Published on May 18, 2026

MiniPlasma Windows 0-Day Enables SYSTEM Privilege Escalation on Fully Patched Systems


Severity
Medium

Detail

A new Windows zero-day vulnerability named MiniPlasma has been disclosed, affecting the Windows Cloud Files Mini Filter Driver (cldflt.sys). The flaw exists within the HsmOsBlockPlaceholderAccess routine and allows attackers to escalate privileges from a normal user account to full SYSTEM-level access on fully patched Windows systems.

The vulnerability was originally reported to Microsoft by Google Project Zero researcher James Forshaw in September 2020 and was believed to have been fixed under CVE-2020-17103 in December 2020. However, security researcher Chaotic Eclipse later discovered that the underlying issue still exists and remains exploitable.

The researcher developed a working proof-of-concept (PoC) exploit capable of reliably spawning a SYSTEM-level command shell (cmd.exe) on fully updated Windows 11 systems. Another researcher, Will Dormann, also confirmed successful exploitation on Windows 11 devices running the latest May 2026 security updates.
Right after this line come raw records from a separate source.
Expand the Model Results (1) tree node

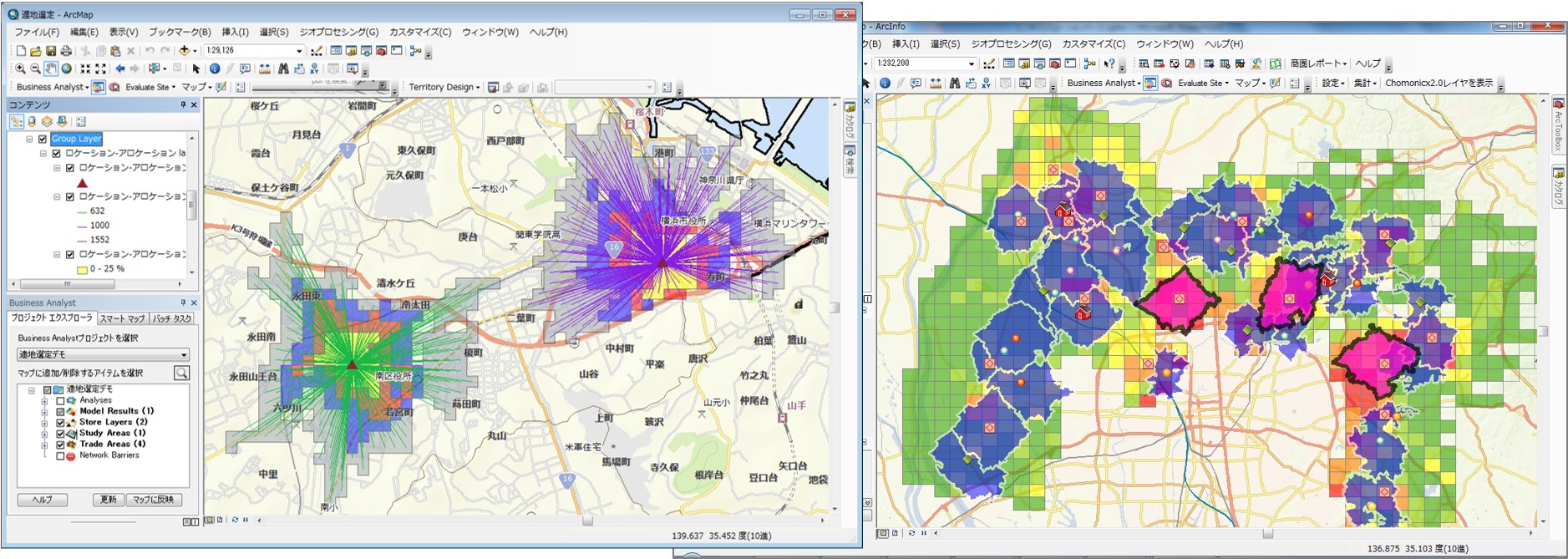(44, 411)
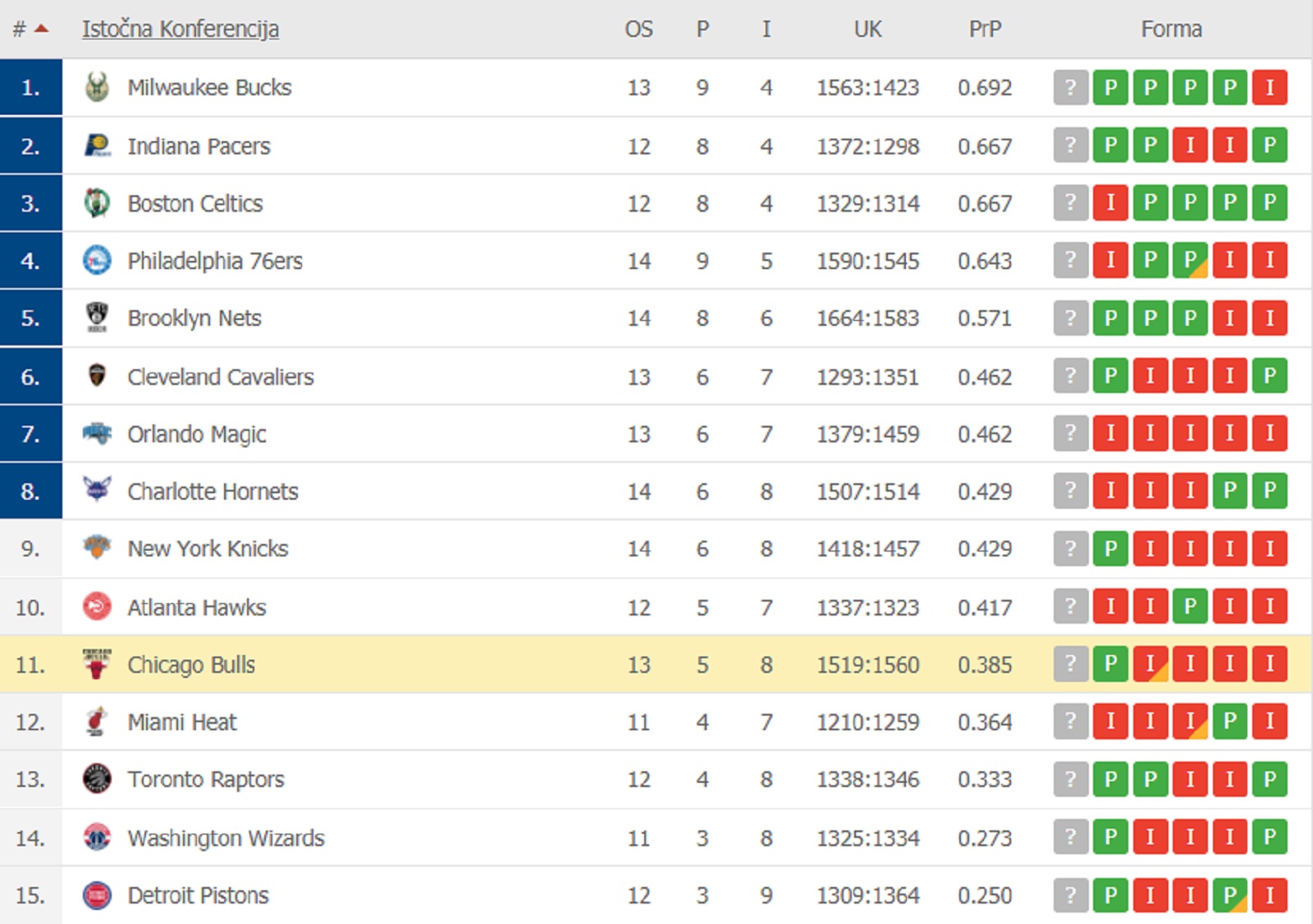
Task: Open the Miami Heat team link
Action: pos(181,722)
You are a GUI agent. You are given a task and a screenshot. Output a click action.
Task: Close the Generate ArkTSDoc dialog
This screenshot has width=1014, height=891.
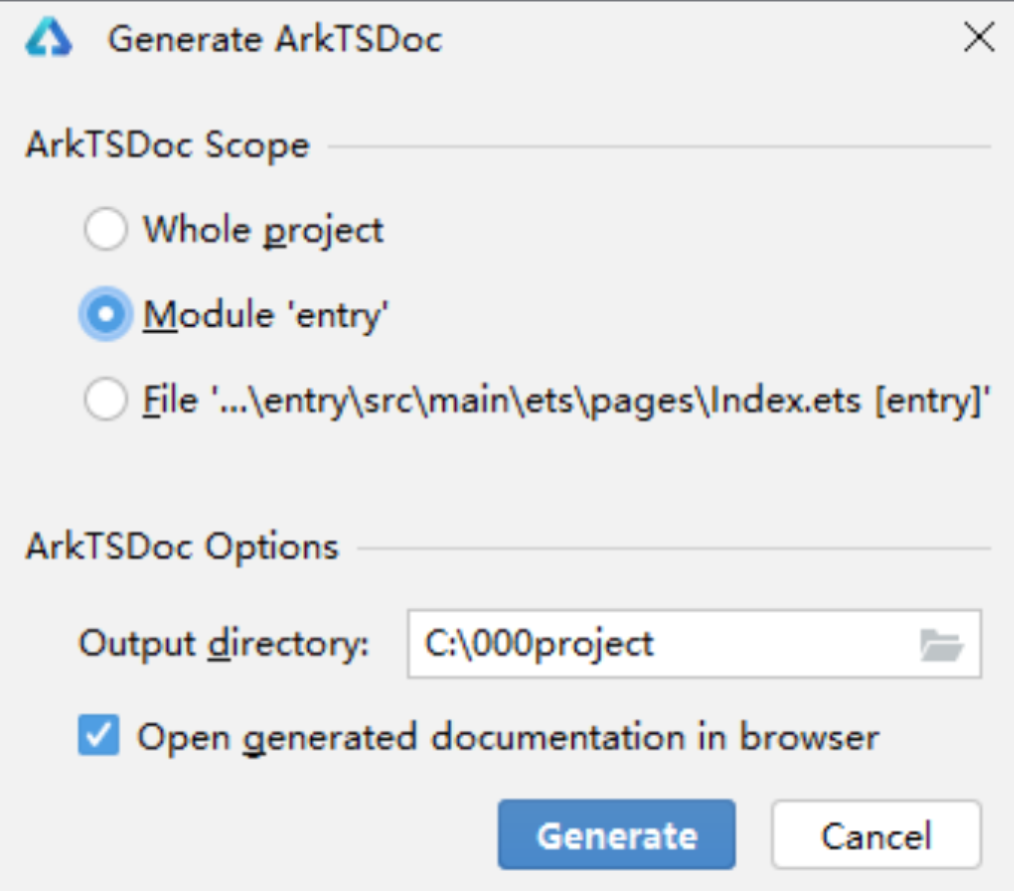click(977, 39)
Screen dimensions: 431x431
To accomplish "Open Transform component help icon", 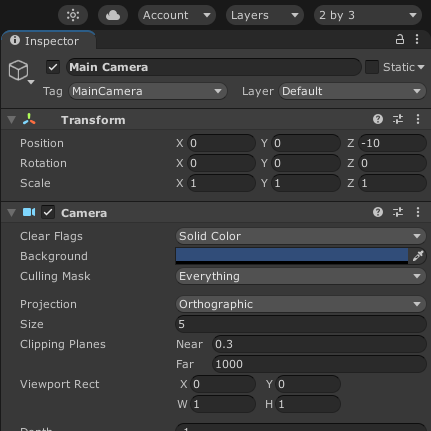I will (x=378, y=119).
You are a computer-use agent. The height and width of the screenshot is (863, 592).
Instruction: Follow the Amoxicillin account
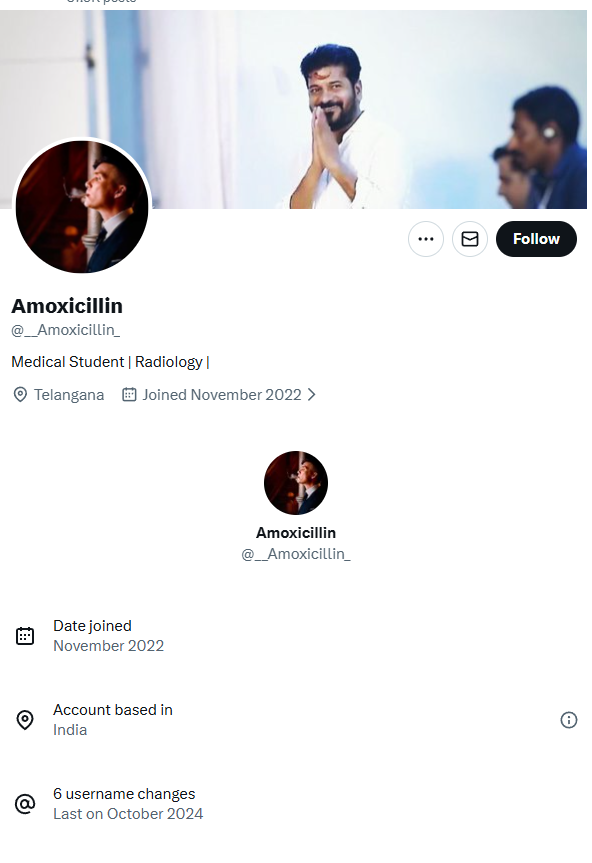[536, 239]
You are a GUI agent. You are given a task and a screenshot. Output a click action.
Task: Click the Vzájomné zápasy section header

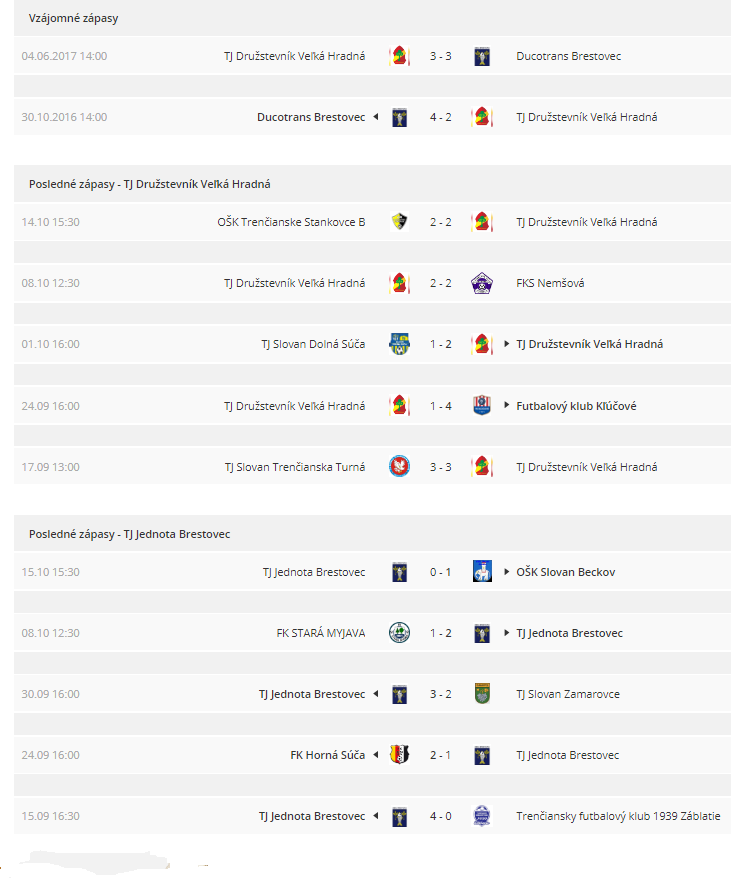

Interestingly, the exploit reportedly does not work on the latest Windows Insider Canary builds, suggesting Microsoft may already be testing a fix internally.

The issue is considered highly dangerous because it impacts fully patched systems and may affect nearly all supported Windows versions. The flaw also follows another privilege escalation vulnerability in the same component, CVE-2025-62221, which Microsoft patched in December 2025 after evidence of active exploitation.

How?

The MiniPlasma vulnerability exploits a race condition inside the cldflt.sys driver, specifically in the HsmOsBlockPlaceholderAccess function. Race conditions occur when multiple processes or threads interact with shared resources simultaneously in unexpected ways, allowing attackers to manipulate execution flow.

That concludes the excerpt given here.